If lawmakers cannot settle the ethics fight and the Section 604 fight before recess, the CLARITY Act may join the long list of crypto bills that looked inevitable right up until Congress found a reason to do nothing. If that happens, the only major federal crypto law left standing could be stablecoin legislation like the GENIUS Act, while the broader market structure fight stays unresolved.
That leaves the SEC-CFTC split hanging in the air, developers stuck in legal uncertainty, and investors forced to guess which assets are safe, which tools are exposed, and which regulator will show up first with a subpoena. That is not clarity. That is policy mush.
“The bill’s biggest enemy may now be the calendar.”
That’s the blunt truth. The legislation does not just need votes. It needs timing, trust, and enough political discipline to outlast two separate fights that each have the power to kill it. At the moment, neither side is blinking, and Washington’s favorite negotiating strategy—wait until everyone is desperate—may not be enough.
“The clock, more than any senator, may end up casting the deciding vote.”
Key takeaways and questions
What is blocking the CLARITY Act?
Two separate disputes are freezing it: ethics enforcement tied to President Trump’s crypto-linked family fortunes, and Section 604’s developer-protection language.

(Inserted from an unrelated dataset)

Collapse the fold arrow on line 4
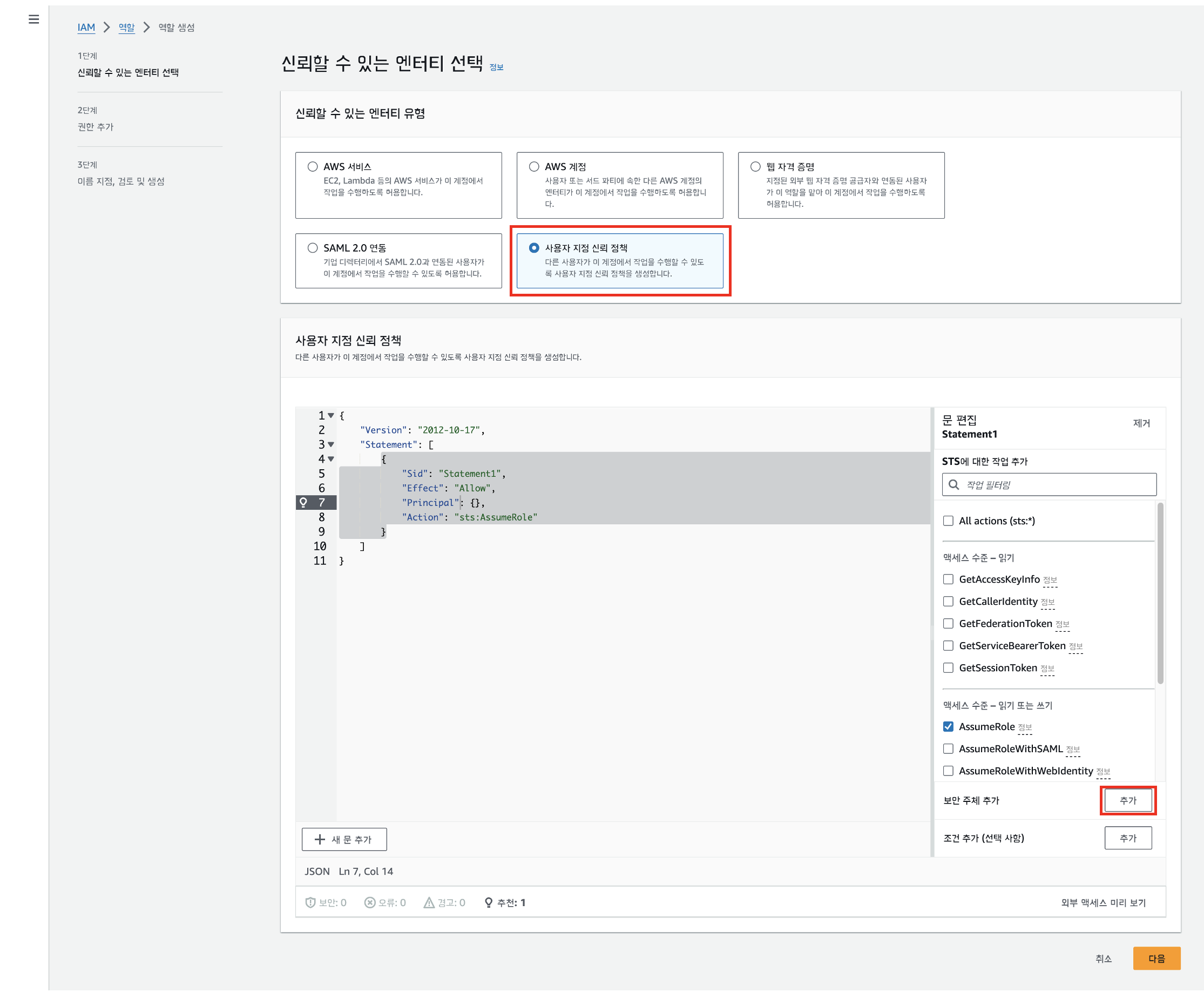Screen dimensions: 1204x999 332,459
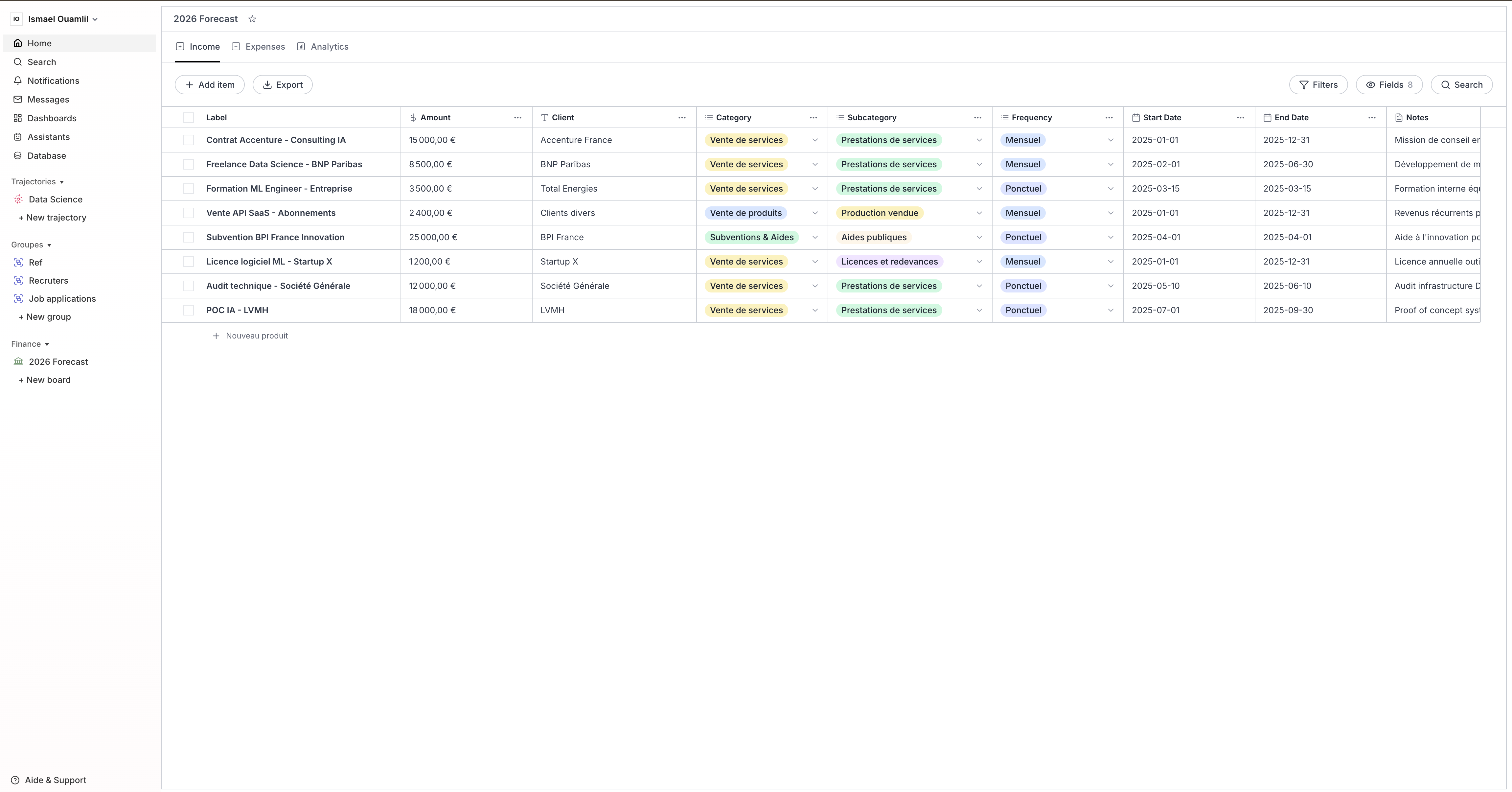Click the Add item button

[210, 84]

Why does Section 604 matter so much?
It would protect non-controlling blockchain developers from being treated like money transmitters, which crypto advocates say is essential for open-source code and self-custody tools.
Why are law enforcement groups opposing it?
They argue the provision could weaken investigations into money laundering, fraud, and other illicit crypto activity.
How serious is the deadline?
Very serious. With only 31 Senate session days left before recess, the bill may simply run out of time.
What happens if the bill fails this year?
It could be stalled for years, leaving the SEC-CFTC split unresolved and crypto regulation stuck in enforcement-driven limbo.
Does the bill still have a chance?
Yes, but the path is getting narrower fast. The remaining window depends on whether lawmakers can settle both poison pills without losing support from either side.